The castle was erected by the Warmian Cathedral Chapter as a stronghold against Lithuanians between 1346 and 1353. It is made up of one wing to the north-east of the courtyard and was initially surrounded by a line of fortifications and a ditch which led to the Łyna River with a bascule bridge. The south-east wing of the castle was built in the 15th Century. The 40-meter tower dating back to the 14th Century was placed in the eastern corner of the courtyard and reconstructed in the early 16th Century, giving the castle a circular tower atop a square foundation. During the reconstruction of the tower, the castle's fortifications were raised to 12 meters in height. This made the castle a major bastion located on the borders of Olsztyn, securing its entrance.

The castle belonged to the chapter of Diocese of Warmia, which until 1454 was protected by the Teutonic Order. This made the building and Olsztyn a strategic place during the Polish-Teutonic Wars. In 1410, during the Battle of Grunwald, the castle had surrendered itself to the Polish Army without a battle, however, in 1414 the castle was seized after a siege lasting a few days. During the Thirteen Years' War (1454–66), the castle was being captured multiple times by both powers, and afterwards became part of the autonomous province of Royal Prussia within the Crown of the Kingdom of Poland. The Teutonic Order had endangered the town of Olsztyn once more, and for the last time in 1521. In the years of 1516 to 1521, the administrator of the castle was Nicolaus Copernicus, who organized and led the Polish defense of the castle during a Teutonic siege. During his stay at the castle Copernicus made an inventory of the entire castle archive, wrote an economic treatise, and conducted astronomical observations and mathematical calculations, which became the basis for his heliocentric model of the universe. In the castle there is a preserved astronomical table, made in 1517 by Copernicus.
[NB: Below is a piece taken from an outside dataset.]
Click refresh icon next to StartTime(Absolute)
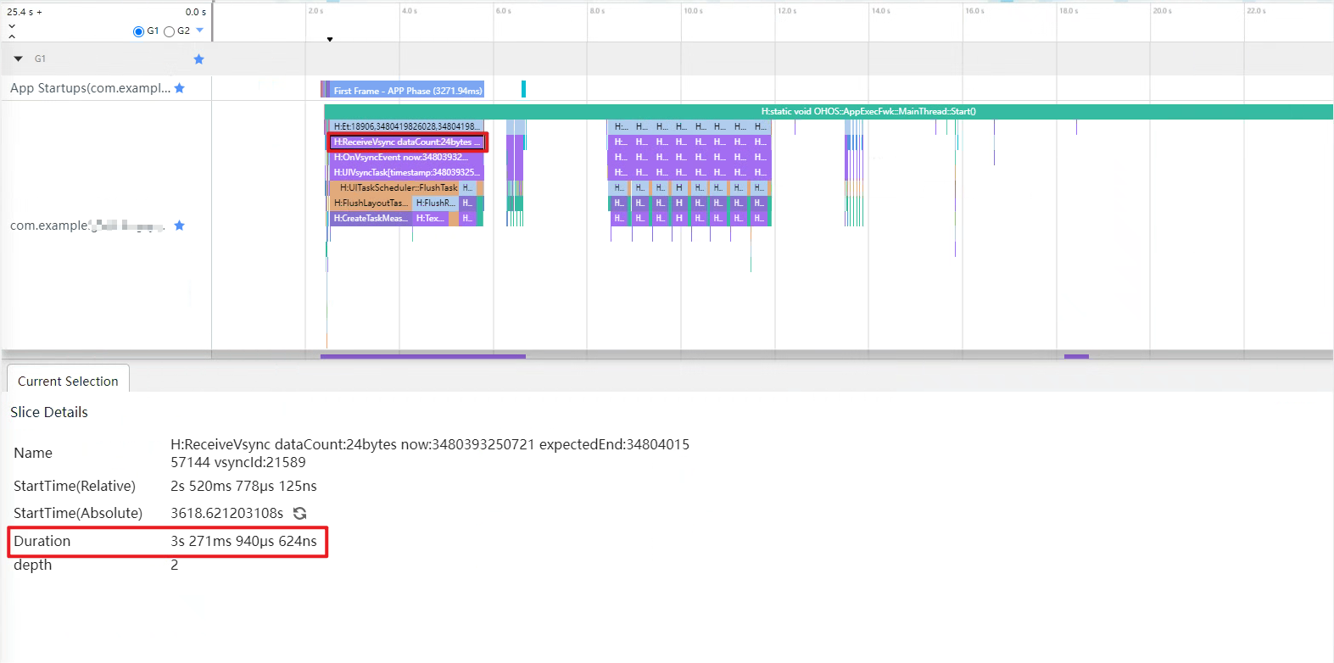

It is the world's only preserved astronomical instrument made and used by Nicolaus Copernicus. In the 16th century, the castle was also used as the seat for two Warmian Bishops, which at the same time were two writers: Johannes Dantiscus (Father of Polish Diplomacy); and Marcin Kromer who wrote numerous hymns in Latin, as well as scientific documents and literature in Polish. In 1580, Bishop Marcin Kromer consecrated the Chapel of Saint Anne at the castle.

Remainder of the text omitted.